• WRITTEN TASK: Write out the lines below exactly, starting at the line that contains "Screen dimensions: 670x376" and ending at the last line.
::: DATASET ROWS :::
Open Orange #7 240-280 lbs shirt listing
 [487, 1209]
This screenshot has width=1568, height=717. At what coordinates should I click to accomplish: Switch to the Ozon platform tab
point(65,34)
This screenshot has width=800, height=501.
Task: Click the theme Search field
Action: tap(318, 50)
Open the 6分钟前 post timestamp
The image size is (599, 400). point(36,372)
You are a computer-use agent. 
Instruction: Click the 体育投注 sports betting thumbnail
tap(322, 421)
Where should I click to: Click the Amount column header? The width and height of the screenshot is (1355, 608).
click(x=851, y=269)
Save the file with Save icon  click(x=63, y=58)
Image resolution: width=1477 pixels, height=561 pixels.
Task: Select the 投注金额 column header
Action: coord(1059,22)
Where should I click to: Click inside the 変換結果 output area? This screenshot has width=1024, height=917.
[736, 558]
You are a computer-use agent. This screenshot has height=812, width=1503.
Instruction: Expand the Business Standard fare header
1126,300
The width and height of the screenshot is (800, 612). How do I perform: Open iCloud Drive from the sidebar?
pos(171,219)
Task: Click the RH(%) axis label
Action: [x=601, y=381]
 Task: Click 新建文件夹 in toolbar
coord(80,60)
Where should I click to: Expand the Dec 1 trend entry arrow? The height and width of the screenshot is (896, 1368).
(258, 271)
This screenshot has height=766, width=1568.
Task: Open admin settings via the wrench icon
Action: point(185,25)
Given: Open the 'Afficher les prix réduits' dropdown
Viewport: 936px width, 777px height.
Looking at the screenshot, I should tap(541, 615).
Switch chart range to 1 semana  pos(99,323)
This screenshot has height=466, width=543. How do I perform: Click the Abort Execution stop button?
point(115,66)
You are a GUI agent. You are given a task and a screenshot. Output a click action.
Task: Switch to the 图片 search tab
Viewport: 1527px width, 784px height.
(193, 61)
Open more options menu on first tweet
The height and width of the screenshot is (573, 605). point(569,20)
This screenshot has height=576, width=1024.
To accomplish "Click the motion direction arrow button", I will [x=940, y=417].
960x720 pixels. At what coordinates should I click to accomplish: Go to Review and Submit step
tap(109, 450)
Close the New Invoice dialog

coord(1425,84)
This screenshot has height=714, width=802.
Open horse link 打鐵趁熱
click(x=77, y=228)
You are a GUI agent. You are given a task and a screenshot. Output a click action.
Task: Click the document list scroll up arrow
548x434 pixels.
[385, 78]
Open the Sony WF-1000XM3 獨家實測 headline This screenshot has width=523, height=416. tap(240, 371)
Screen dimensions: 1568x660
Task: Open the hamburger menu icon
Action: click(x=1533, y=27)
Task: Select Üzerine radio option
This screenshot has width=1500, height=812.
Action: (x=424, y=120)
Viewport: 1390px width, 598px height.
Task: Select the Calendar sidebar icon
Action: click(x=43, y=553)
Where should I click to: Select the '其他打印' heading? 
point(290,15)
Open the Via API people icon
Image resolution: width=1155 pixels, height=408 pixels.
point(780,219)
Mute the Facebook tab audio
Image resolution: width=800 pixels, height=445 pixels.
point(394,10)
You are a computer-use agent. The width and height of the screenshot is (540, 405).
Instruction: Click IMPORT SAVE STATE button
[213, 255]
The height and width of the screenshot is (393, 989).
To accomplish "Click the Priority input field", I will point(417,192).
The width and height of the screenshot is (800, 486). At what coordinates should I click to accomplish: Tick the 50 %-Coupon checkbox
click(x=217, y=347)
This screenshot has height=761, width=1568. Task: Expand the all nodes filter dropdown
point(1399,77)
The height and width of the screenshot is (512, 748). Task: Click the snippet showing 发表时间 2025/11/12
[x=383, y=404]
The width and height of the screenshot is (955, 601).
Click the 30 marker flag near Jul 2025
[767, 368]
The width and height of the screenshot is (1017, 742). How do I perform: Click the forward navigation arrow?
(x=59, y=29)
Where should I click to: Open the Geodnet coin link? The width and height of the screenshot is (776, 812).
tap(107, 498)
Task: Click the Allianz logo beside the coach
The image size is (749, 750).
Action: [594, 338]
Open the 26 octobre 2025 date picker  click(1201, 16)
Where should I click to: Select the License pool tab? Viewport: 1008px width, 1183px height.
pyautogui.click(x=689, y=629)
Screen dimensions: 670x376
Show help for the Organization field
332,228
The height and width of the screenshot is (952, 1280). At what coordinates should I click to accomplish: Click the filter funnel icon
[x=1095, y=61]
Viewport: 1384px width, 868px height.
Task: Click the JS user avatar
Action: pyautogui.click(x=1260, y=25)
:::
• TASK SOLUTION:
Screen dimensions: 670x376
Show help for the Organization field
332,228
The height and width of the screenshot is (952, 1280). At what coordinates should I click to accomplish: Click the filter funnel icon
[x=1095, y=61]
Viewport: 1384px width, 868px height.
Task: Click the JS user avatar
Action: pyautogui.click(x=1260, y=25)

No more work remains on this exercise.